2022-03-04 Thread David Malcolm via Gcc-patches
PR analyzer/103521 reports that commit 
r12-5585-g132902177138c09803d639e12b1daebf2b9edddc
("analyzer: further false leak fixes due to overzealous state merging 
[PR103217]")
led to failures of gcc.dg/analyzer/pr93032-mztools.c on some targets,
where rather than reporting FILE * leaks, the analyzer would hit
complexity limits and give up.

The cause is that pr93032-mztools.c has some 'unsigned char' values that
are copied to 'char'.  On targets where 'char' defaults to being signed,
this leads to casts, whereas on targets where 'char' defaults to being
unsigned, no casts are needed.

When the casts occur, various symbolic values within the loop (the
locals 'crc', 'cpsize', and 'uncpsize') become sufficiently complex as
to hit the --param=analyzer-max-svalue-depth= limit, and are treated as
UNKNOWN, allowing the analysis of the loop to quickly terminate, with
much of this state as UNKNOWN (but retaining the FILE * information, and
thus correctly reporting the FILE * leaks).

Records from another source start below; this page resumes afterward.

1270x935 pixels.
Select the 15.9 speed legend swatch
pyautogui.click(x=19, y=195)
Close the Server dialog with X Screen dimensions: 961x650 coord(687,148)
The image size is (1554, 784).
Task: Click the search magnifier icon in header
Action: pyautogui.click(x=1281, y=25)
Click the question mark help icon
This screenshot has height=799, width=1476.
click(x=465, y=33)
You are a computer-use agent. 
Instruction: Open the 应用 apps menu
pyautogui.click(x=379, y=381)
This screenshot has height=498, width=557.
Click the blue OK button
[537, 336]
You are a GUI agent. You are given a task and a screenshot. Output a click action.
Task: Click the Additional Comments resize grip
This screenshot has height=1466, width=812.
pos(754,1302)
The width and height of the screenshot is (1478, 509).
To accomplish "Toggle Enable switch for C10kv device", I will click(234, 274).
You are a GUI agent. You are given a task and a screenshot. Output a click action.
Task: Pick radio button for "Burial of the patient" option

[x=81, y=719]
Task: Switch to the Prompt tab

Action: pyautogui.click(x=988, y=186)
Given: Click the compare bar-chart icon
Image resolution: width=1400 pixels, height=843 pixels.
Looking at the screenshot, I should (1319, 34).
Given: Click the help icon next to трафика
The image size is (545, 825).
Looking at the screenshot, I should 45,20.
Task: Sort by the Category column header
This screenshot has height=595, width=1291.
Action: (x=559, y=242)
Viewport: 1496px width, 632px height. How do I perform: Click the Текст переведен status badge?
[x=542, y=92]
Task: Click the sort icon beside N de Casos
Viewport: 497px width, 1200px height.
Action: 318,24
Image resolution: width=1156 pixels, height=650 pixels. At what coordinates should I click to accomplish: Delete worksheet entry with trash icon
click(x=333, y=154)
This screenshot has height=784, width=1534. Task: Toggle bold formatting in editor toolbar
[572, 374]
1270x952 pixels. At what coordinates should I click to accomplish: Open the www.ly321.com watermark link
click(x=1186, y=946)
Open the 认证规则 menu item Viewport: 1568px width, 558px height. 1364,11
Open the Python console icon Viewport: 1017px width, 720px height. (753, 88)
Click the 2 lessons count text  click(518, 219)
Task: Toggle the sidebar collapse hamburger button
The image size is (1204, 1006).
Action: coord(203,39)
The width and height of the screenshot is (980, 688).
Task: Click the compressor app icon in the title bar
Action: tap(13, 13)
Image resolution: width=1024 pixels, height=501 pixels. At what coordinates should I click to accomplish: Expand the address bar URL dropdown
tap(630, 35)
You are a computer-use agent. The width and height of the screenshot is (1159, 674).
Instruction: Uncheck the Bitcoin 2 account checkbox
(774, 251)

Without the casts, the symbolic values for these variables don't quite
hit the complexity limit, and the analyzer attempts to track these
values in the loop, leading to the analyzer eventually hitting the
per-program-point limit on the number of states, and giving up on
these execution paths, thus failing to report the FILE * leaks.

This patch tweaks the default value of the param:
  --param=analyzer-max-svalue-depth=.
from 13 down to 12.  This allows the pr93032-mztools.c testcase to
succeeed with both -fsigned-char and -funsigned-char, and thus allows
this integration test to succeed on both styles of target without
requiring extra command-line flags.  The patch duplicates the test so
it runs with both -fsigned-char and -funsigned-char.

My hope is that this will allow similar cases to terminate loop analysis
earlier.  I tried reducing it further, but doing so caused some test
cases to regress.

The tradeoff here is between:
(a) precision of individual states in the analysis, versus
(b) maximizing code-path coverage in the analysis

I can imagine a more nuanced approach that splits the current
per-program-point hard limit into soft and hard limits: on hitting the
soft limit at a program point, go into a less precise mode for states
at that program point, in the hope that we can fully explore execution
paths beyond it without hitting the hard limit, but this seems like
GCC 13 material.

Another possible future fix might be for the analysis plan to make an
attempt to prioritize parts of the code in an enode budget, rather than
setting the same hard limit uniformly across all program points.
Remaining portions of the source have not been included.